Bone marrow-derived myeloid cells drive neuroinflammation in Alzheimer's disease: Insights from the FAD4T mouse model

Alzheimer's disease (AD) is marked by amyloid β (Aβ) accumulation, neuroinflammation, and cognitive decline. While neuroinflammation is a key feature of AD, the potential involvement of bone marrow-derived cells in its pathology remains unclear. This study aimed to investigate the role of bone marrow-derived myeloid cells in driving neuroinflammation in AD. We developed a transgenic mouse model (FAD4T) by overexpressing human APPSwe/Ind and PSEN1 M146L/L286V on a C57BL/6J background.
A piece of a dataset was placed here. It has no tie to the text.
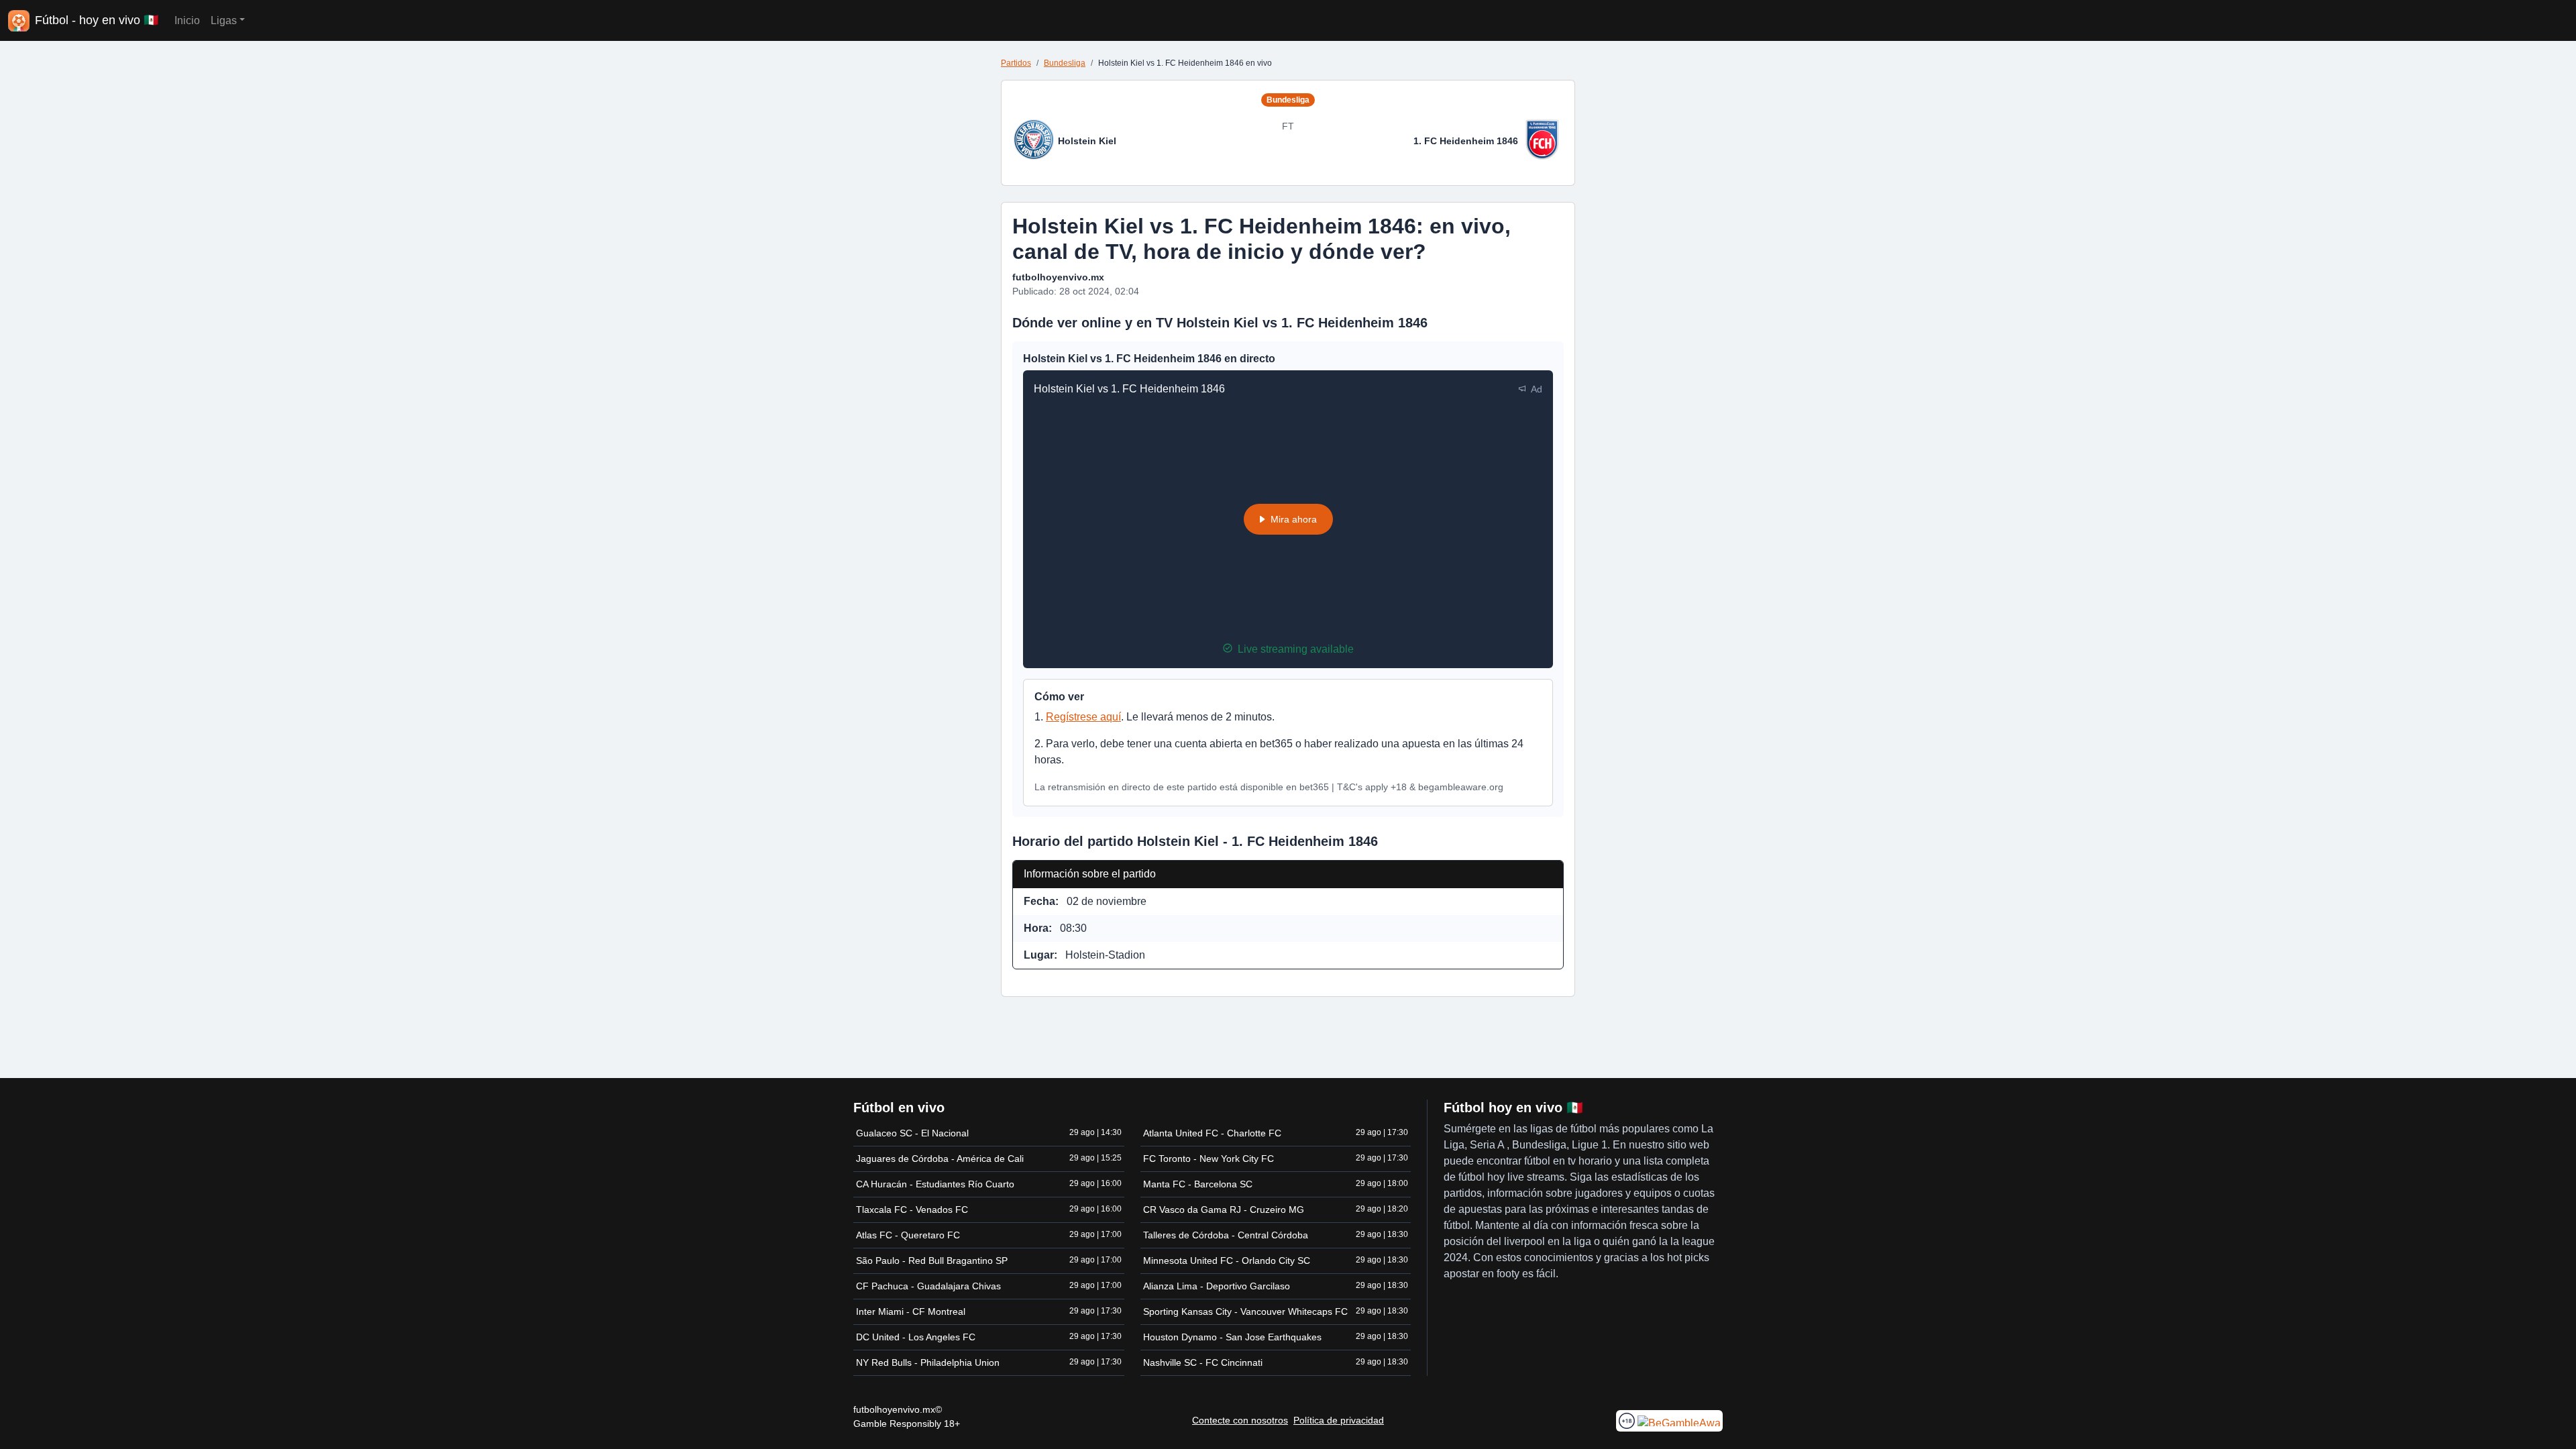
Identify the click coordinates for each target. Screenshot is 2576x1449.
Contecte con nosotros (1240, 1420)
FAD4T mice were characterized for hallmark AD features, including amyloid deposition, glial activation, and cognitive deficits. Additionally, single-cell transcriptomic analysis was performed to profile bone marrow and brain myeloid cells. Bone marrow transplantation experiments were conducted to assess the contribution of bone marrow-derived macrophages to neuroinflammation in AD. FAD4T mice exhibited hallmark AD phenotypes such as amyloid deposition, glial activation, and cognitive impairment, alongside osteoporosis-like changes. Single-cell transcriptomic analysis identified a significant increase in bone marrow-derived macrophages in the brains of FAD4T mice. These cells showed upregulation of AD-related genes, including Cst7 and Ctsd, suggesting their active role in neuroinflammation. Bone marrow transplantation experiments further confirmed that bone marrow-derived macrophages contributed to the inflammatory processes in the AD brain. Our findings demonstrate that bone marrow-derived myeloid cells infiltrate the brain and might play a critical role in driving neuroinflammation in AD. Targeting these cells may represent a novel therapeutic strategy for mitigating inflammation and disease progression in AD. Our findings suggest that bone marrow-derived inflammation play a critical role in AD-associated inflammation, offering potential targets for therapeutic intervention such as Cst7 and Ctsd in bone marrow-derived myeloid cells.